Retired public servants —teachers, civil servants and disciplined services personnel— have until February 28 to update their registration details in a new digital pension portal, failure to which they will be locked out of the payroll.
The online pension management information system was unveiled last December to automate pension processes end-to-end and eliminate manual interfaces, which the government fears have been prone to abuse.
Last week, most of the government retirees in different parts of the country, mostly rural areas, were being reminded to update their registration details in the e-pension system which is also supposed to help with timely payment.
The Principal Secretary for National Treasury Chris Kiptoo last year asked all pensioners to complete their registration on the e-registration portal by end of February 28, this year.
“This deadline is not negotiable and it will serve as a vital statement in our effort to modernise and streamline pension administration,” said Mr Kiptoo.

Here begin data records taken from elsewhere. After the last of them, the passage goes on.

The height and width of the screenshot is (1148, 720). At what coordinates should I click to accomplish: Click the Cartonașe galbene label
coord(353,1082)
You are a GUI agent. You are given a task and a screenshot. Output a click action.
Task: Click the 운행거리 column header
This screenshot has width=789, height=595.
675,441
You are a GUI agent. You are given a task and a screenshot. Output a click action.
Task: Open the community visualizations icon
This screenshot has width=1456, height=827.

“Kindly note that any pensioner who does not complete their registration by the specified date, will face suspension from the payroll,” added Mr Kiptoo.
Pensioners, some who said they had not received their money for three months, were being asked to update their details at the nearest Huduma Centres.
The government reckons the digitisation exercise will streamline processes, improve accuracy, and facilitate timely pensions payments.
Additionally, the government is taking advantage of the digitisation process to conduct a headcount of its retirees.
Previous headcounts have unearthed ghost pensioners in the government’s payroll, raising questions over the ever-increasing expenditure on pension payment.
Over the years the government’s pension bill has ballooned as employees have attained the retirement age. In the last financial year, the government paid Sh140.6 billion in pension bills, a figure that is expected to increase by more than a third to Sh186.2 billion in the current financial year.
A 2020 census of pensioners revealed that 40,000 retired civil servants remained on the payroll and continued to draw payment despite being dead.
The government is hoping that the census and e-pension system will help reduce inefficiencies associated with the manual payroll which have also led to delays.
Some of the features of the pension management information system include an online submission, a self-service portal, timely payments, real-time monitoring, enhanced security and automated processes.
The system, which has been linked to existing platforms like the Government Human Resources Information System, the Civil Registration Bureau, Kenya Revenue Authority and the Registration of Persons Bureau, will be integrated with the population registry system to ensure data accuracy and consistency.
Appearing before the National Assembly last year, National Treasury Cabinet Secretary John Mbadi listed system unavailability as one of the factors that led to the delays in processing of pension to government retirees.
“Technical issues and system downtime have also contributed to delays in pensions processing. Outages and system failures often resulted in significant backlogs,” said Mbadi.